(GIVEN ENTRIES)

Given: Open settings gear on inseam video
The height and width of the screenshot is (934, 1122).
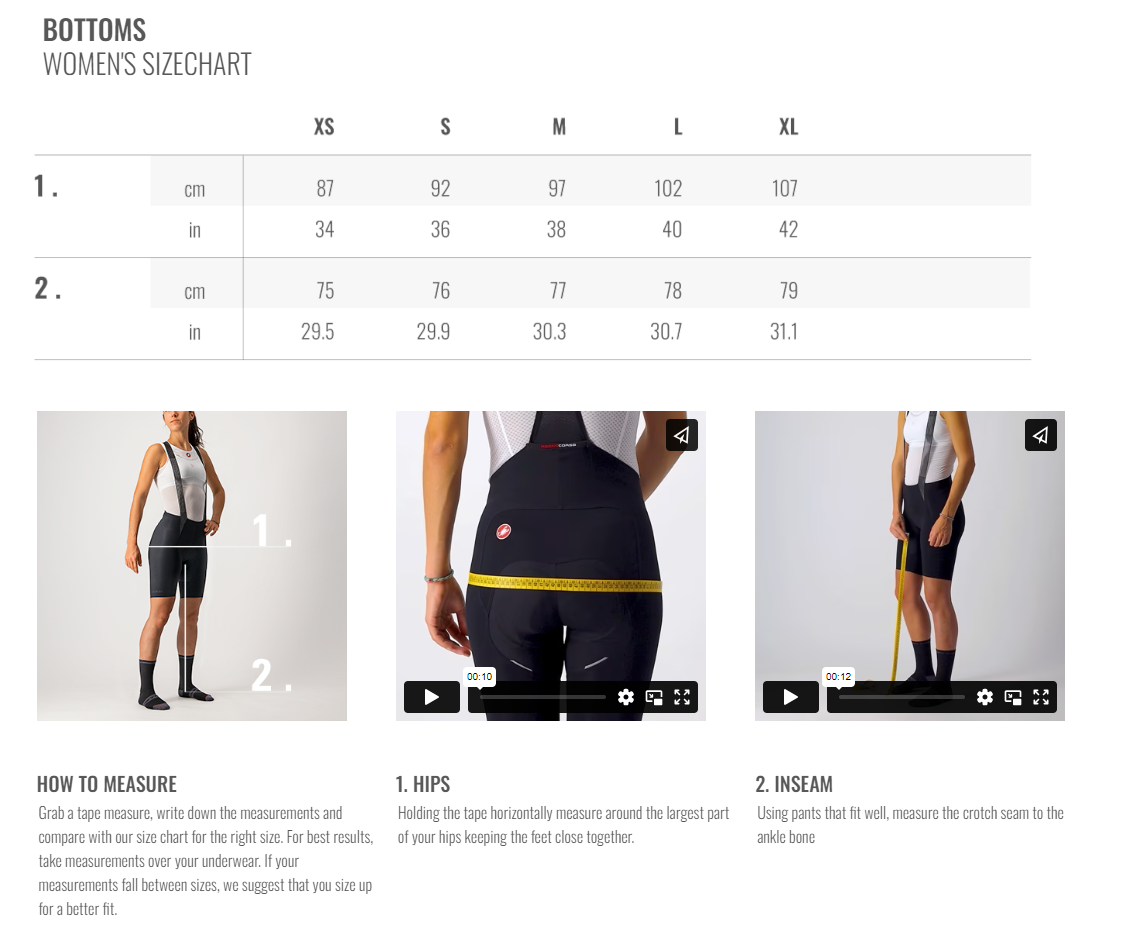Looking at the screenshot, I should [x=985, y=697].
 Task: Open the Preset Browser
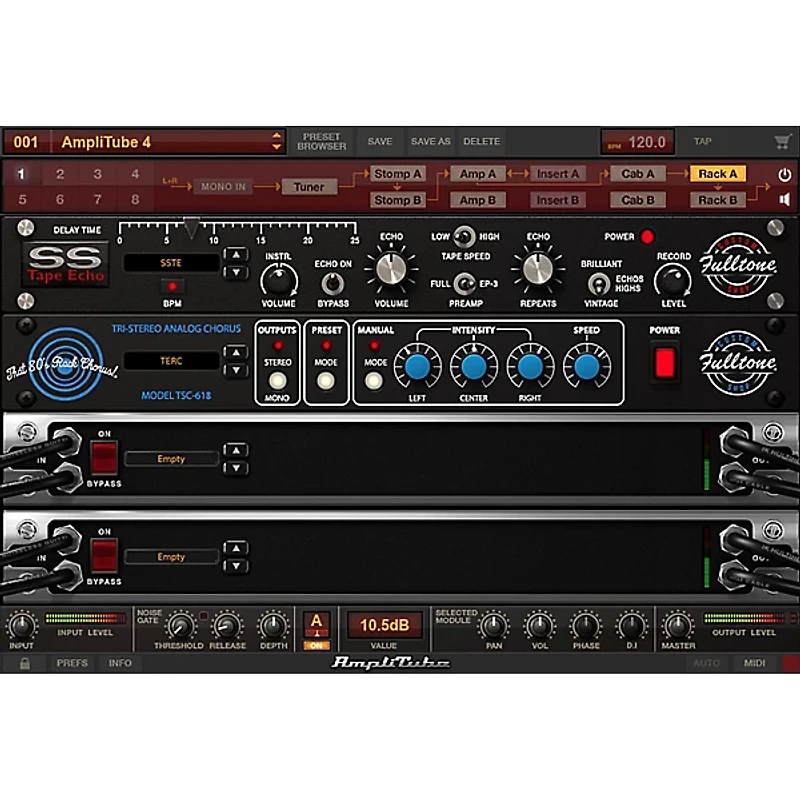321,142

(End GIVEN ENTRIES)

■ REQUIREMENT ■
Above are the entries; write them out again exactly, omitting the pictures.

■ RESULT BELOW ■
Given: Open settings gear on inseam video
The height and width of the screenshot is (934, 1122).
Looking at the screenshot, I should [x=985, y=697].
 Task: Open the Preset Browser
321,142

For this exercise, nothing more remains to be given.